__Try it__
Nothing but the records beneath, reproduced exactly, should appear in the answer.

Collected data entries:

== Segment start ==

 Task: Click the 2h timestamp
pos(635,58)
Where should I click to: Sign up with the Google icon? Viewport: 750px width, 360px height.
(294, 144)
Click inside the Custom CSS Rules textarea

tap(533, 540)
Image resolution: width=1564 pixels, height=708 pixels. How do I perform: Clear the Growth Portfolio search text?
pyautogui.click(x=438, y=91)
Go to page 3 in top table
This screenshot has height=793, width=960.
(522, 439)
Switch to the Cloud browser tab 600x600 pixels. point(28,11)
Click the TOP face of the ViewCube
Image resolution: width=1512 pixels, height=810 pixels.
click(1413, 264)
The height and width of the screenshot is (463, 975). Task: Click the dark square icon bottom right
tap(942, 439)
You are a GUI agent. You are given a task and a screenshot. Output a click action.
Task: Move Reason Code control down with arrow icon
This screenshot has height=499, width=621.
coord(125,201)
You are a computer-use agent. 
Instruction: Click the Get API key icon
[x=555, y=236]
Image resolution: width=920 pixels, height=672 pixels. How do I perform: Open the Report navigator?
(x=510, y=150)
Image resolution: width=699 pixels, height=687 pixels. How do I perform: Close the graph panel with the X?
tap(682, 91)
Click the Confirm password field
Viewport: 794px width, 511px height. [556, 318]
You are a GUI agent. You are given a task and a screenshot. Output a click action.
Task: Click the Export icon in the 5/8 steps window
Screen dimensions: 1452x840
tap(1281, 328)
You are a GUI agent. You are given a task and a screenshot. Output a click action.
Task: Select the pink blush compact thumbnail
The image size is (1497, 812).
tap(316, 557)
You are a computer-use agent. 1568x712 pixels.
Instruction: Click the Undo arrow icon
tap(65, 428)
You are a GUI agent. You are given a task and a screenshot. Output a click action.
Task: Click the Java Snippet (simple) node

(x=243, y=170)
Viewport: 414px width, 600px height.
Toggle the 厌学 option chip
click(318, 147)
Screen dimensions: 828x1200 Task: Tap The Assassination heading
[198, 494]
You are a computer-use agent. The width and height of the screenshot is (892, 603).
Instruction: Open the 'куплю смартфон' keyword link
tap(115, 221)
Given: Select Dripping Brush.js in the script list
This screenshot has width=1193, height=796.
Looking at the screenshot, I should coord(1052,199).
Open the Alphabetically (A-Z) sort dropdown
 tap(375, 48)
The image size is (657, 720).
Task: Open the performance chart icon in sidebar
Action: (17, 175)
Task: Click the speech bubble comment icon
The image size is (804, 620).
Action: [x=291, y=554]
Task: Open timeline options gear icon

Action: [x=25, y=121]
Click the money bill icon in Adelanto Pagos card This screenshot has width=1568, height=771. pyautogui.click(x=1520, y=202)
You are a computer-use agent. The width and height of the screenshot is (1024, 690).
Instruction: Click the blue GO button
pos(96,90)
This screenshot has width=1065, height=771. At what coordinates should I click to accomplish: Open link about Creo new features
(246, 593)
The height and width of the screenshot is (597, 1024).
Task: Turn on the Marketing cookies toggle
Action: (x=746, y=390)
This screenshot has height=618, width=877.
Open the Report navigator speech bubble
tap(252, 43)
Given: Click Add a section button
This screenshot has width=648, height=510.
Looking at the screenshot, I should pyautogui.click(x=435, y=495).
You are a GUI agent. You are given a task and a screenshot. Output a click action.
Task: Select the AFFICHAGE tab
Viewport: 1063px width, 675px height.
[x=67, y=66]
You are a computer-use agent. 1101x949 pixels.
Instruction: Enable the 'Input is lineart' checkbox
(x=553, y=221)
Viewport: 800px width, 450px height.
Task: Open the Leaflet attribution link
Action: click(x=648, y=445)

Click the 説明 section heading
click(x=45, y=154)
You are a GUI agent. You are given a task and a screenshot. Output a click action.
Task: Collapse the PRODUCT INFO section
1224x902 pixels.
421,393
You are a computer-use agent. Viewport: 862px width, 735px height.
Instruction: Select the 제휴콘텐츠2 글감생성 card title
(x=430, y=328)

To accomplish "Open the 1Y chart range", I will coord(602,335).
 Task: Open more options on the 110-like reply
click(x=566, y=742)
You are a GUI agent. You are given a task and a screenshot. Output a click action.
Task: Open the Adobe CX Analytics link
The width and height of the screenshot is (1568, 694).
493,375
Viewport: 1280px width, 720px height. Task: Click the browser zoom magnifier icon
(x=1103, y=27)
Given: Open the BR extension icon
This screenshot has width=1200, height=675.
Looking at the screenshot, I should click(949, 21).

== Segment end ==

__Problem solution__
 Task: Click the 2h timestamp
pos(635,58)
Where should I click to: Sign up with the Google icon? Viewport: 750px width, 360px height.
(294, 144)
Click inside the Custom CSS Rules textarea

tap(533, 540)
Image resolution: width=1564 pixels, height=708 pixels. How do I perform: Clear the Growth Portfolio search text?
pyautogui.click(x=438, y=91)
Go to page 3 in top table
This screenshot has height=793, width=960.
(522, 439)
Switch to the Cloud browser tab 600x600 pixels. point(28,11)
Click the TOP face of the ViewCube
Image resolution: width=1512 pixels, height=810 pixels.
click(1413, 264)
The height and width of the screenshot is (463, 975). Task: Click the dark square icon bottom right
tap(942, 439)
You are a GUI agent. You are given a task and a screenshot. Output a click action.
Task: Move Reason Code control down with arrow icon
This screenshot has height=499, width=621.
coord(125,201)
You are a computer-use agent. 
Instruction: Click the Get API key icon
[x=555, y=236]
Image resolution: width=920 pixels, height=672 pixels. How do I perform: Open the Report navigator?
(x=510, y=150)
Image resolution: width=699 pixels, height=687 pixels. How do I perform: Close the graph panel with the X?
tap(682, 91)
Click the Confirm password field
Viewport: 794px width, 511px height. [556, 318]
You are a GUI agent. You are given a task and a screenshot. Output a click action.
Task: Click the Export icon in the 5/8 steps window
Screen dimensions: 1452x840
tap(1281, 328)
You are a GUI agent. You are given a task and a screenshot. Output a click action.
Task: Select the pink blush compact thumbnail
The image size is (1497, 812).
tap(316, 557)
You are a computer-use agent. 1568x712 pixels.
Instruction: Click the Undo arrow icon
tap(65, 428)
You are a GUI agent. You are given a task and a screenshot. Output a click action.
Task: Click the Java Snippet (simple) node

(x=243, y=170)
Viewport: 414px width, 600px height.
Toggle the 厌学 option chip
click(318, 147)
Screen dimensions: 828x1200 Task: Tap The Assassination heading
[198, 494]
You are a computer-use agent. The width and height of the screenshot is (892, 603).
Instruction: Open the 'куплю смартфон' keyword link
tap(115, 221)
Given: Select Dripping Brush.js in the script list
This screenshot has width=1193, height=796.
Looking at the screenshot, I should coord(1052,199).
Open the Alphabetically (A-Z) sort dropdown
 tap(375, 48)
The image size is (657, 720).
Task: Open the performance chart icon in sidebar
Action: (17, 175)
Task: Click the speech bubble comment icon
The image size is (804, 620).
Action: [x=291, y=554]
Task: Open timeline options gear icon

Action: [x=25, y=121]
Click the money bill icon in Adelanto Pagos card This screenshot has width=1568, height=771. pyautogui.click(x=1520, y=202)
You are a computer-use agent. The width and height of the screenshot is (1024, 690).
Instruction: Click the blue GO button
pos(96,90)
This screenshot has width=1065, height=771. At what coordinates should I click to accomplish: Open link about Creo new features
(246, 593)
The height and width of the screenshot is (597, 1024).
Task: Turn on the Marketing cookies toggle
Action: (x=746, y=390)
This screenshot has height=618, width=877.
Open the Report navigator speech bubble
tap(252, 43)
Given: Click Add a section button
This screenshot has width=648, height=510.
Looking at the screenshot, I should pyautogui.click(x=435, y=495).
You are a GUI agent. You are given a task and a screenshot. Output a click action.
Task: Select the AFFICHAGE tab
Viewport: 1063px width, 675px height.
[x=67, y=66]
You are a computer-use agent. 1101x949 pixels.
Instruction: Enable the 'Input is lineart' checkbox
(x=553, y=221)
Viewport: 800px width, 450px height.
Task: Open the Leaflet attribution link
Action: click(x=648, y=445)

Click the 説明 section heading
click(x=45, y=154)
You are a GUI agent. You are given a task and a screenshot. Output a click action.
Task: Collapse the PRODUCT INFO section
1224x902 pixels.
421,393
You are a computer-use agent. Viewport: 862px width, 735px height.
Instruction: Select the 제휴콘텐츠2 글감생성 card title
(x=430, y=328)

To accomplish "Open the 1Y chart range", I will coord(602,335).
 Task: Open more options on the 110-like reply
click(x=566, y=742)
You are a GUI agent. You are given a task and a screenshot. Output a click action.
Task: Open the Adobe CX Analytics link
The width and height of the screenshot is (1568, 694).
493,375
Viewport: 1280px width, 720px height. Task: Click the browser zoom magnifier icon
(x=1103, y=27)
Given: Open the BR extension icon
This screenshot has width=1200, height=675.
Looking at the screenshot, I should click(949, 21).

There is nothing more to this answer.